O diário de pesquisa se apresenta como o “fora de texto”, aquilo que naturalizadamente deixamos de fora do nosso texto pronto e acabado, limpo e higienizado. Nessa proposta ética, estética e política nossos escritos do diário ganham potência e passam a integrar a escrita oficial. “A essa escrita quase obscena, violadora da ‘neutralidade’, chamei de ‘Fora do texto’ no sentido literal e etimológico do termo: aquilo que está fora da cena; fora da cena oficial da escritura” (LOURAU, 1993, p. 71).

Hoje resolvi colocar linhas em todo o diário! Isso me faz lembrar que essa escrita é construída por fios. Por diferentes fios. Uma grande tessitura. Não tem meio, início ou fim. Tem linhas, fios, caminhos ...” (Fragmento do diário, 15 de Março de 2014).

É a partir desses fios que a dissertação vai sendo tecida. Uma forma de restituir, na linguagem escrita, inclusive na impossibilidade de constituir palavra, os caminhos percorridos, os encontros, os confrontos... Meu diário é composto não apenas por letras, mas por fotos, por sensações e pela vida, que não se captura na linearidade porque não se rende a ela.

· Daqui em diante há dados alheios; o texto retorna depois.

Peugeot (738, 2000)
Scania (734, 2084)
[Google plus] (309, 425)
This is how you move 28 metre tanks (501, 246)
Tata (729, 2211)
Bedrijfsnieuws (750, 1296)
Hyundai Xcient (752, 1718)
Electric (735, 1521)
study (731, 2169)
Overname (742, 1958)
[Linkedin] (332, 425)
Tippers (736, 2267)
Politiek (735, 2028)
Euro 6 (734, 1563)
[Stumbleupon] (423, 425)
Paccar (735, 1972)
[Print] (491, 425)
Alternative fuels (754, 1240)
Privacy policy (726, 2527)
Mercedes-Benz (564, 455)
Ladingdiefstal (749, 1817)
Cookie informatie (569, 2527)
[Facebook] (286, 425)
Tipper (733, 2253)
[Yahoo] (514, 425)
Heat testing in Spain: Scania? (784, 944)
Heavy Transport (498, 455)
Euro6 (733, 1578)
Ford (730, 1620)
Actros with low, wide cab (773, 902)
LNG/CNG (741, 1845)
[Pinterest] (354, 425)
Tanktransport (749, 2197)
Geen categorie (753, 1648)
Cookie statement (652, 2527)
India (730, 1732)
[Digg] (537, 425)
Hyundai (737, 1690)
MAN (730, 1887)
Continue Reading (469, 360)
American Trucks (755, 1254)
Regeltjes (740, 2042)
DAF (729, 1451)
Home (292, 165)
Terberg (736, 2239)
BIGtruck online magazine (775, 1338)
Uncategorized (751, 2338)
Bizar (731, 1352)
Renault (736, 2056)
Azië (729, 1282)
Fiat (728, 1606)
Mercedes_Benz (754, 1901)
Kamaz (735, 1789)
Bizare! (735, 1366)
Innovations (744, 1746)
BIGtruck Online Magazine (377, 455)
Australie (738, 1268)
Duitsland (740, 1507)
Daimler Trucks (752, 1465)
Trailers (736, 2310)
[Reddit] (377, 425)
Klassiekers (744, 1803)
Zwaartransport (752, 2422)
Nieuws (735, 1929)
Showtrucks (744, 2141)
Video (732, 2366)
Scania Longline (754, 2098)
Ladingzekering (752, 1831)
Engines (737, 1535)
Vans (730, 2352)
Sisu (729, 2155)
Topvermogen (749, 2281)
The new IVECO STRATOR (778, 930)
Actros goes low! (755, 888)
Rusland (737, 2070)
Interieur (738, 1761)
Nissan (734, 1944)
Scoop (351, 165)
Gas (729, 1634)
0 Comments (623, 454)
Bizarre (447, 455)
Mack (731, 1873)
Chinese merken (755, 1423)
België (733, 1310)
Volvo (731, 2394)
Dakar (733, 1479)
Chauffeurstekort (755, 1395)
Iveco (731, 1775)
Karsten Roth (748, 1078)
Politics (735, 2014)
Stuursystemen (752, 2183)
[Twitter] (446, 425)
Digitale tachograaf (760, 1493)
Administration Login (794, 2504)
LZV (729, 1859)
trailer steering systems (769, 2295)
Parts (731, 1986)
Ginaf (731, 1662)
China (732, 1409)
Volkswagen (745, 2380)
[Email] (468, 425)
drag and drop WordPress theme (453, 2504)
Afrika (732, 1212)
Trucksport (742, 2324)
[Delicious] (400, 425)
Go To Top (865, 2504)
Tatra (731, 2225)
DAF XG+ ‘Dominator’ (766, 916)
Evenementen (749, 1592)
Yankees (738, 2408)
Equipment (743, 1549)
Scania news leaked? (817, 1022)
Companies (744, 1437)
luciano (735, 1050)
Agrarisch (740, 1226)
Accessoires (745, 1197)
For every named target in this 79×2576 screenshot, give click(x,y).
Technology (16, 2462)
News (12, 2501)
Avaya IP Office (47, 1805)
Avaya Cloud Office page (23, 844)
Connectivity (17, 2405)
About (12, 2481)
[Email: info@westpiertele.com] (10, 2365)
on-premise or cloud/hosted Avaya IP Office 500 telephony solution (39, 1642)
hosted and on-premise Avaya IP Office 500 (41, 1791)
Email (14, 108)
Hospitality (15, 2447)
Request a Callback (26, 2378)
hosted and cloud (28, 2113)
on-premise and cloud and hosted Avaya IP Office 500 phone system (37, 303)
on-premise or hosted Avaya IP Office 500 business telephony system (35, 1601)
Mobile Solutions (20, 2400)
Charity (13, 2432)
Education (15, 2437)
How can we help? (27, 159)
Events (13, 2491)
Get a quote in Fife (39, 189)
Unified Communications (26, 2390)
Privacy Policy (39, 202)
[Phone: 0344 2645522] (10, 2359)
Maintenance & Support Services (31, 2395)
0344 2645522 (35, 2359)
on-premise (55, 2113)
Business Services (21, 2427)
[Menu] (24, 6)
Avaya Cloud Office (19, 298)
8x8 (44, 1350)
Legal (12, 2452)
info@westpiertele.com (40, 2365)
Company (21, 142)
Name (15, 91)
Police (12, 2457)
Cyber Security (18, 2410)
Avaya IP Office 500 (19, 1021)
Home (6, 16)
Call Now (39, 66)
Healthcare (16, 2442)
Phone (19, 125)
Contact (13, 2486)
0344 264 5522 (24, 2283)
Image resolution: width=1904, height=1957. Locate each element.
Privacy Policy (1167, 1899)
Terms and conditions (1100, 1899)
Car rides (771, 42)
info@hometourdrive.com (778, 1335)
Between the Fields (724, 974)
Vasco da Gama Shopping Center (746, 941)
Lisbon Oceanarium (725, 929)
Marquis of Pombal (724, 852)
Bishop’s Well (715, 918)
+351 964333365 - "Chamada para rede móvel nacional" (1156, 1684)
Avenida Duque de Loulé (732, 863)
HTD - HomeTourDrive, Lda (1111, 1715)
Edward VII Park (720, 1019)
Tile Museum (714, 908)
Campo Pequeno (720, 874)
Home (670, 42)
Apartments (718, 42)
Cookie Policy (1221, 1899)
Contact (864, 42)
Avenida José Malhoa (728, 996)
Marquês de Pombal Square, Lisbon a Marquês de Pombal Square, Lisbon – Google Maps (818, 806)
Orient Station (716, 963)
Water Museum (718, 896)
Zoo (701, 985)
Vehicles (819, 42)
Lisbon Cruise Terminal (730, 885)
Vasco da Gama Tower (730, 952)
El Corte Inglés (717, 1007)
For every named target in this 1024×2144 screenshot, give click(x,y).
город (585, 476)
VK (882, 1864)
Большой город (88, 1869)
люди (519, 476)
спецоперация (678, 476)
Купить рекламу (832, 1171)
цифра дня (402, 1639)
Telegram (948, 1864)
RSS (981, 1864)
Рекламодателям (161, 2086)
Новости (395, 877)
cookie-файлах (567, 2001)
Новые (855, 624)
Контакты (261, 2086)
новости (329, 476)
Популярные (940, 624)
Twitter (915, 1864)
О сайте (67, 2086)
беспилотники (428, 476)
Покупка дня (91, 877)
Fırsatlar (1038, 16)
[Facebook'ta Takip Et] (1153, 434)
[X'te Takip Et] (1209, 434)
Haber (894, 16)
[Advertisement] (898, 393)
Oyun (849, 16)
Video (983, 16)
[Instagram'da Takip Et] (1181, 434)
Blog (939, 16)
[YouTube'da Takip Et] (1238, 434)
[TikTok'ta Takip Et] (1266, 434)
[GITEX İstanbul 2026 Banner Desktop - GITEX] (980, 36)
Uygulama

Outro fio importante nessa tessitura são os biografemas. O biografema é parte de um componente biográfico, não se coloca como oposto da biografia, mas a ela dá sentido, uma vez que “eclode na relação que estabelecemos com aquele sobre o qual escrevemos” (COSTA, 2011, p. 12). Nesse sentido, o que nos atravessa está diretamente ligado ao que escrevemos. Mais do que estar preocupados com uma suposta verdade, uma cronologia dos fatos ou uma possível linearidade dos atos, o biografema se apresenta como possibilidade de falar do encontro. Falar do outro em mim e falar do que me passa no encontro com o outro e ainda contar sua biografia.

Biografemar é me colocar também em movimento. Posto, que naturalizamos a pesquisa construída a partir do pesquisado que fala e do pesquisador que escreve. Nesta escrita biografemática compomos uma tessitura com o que foi vivido e o que se vive no presente – efeitos, vozes, palavras, sentidos.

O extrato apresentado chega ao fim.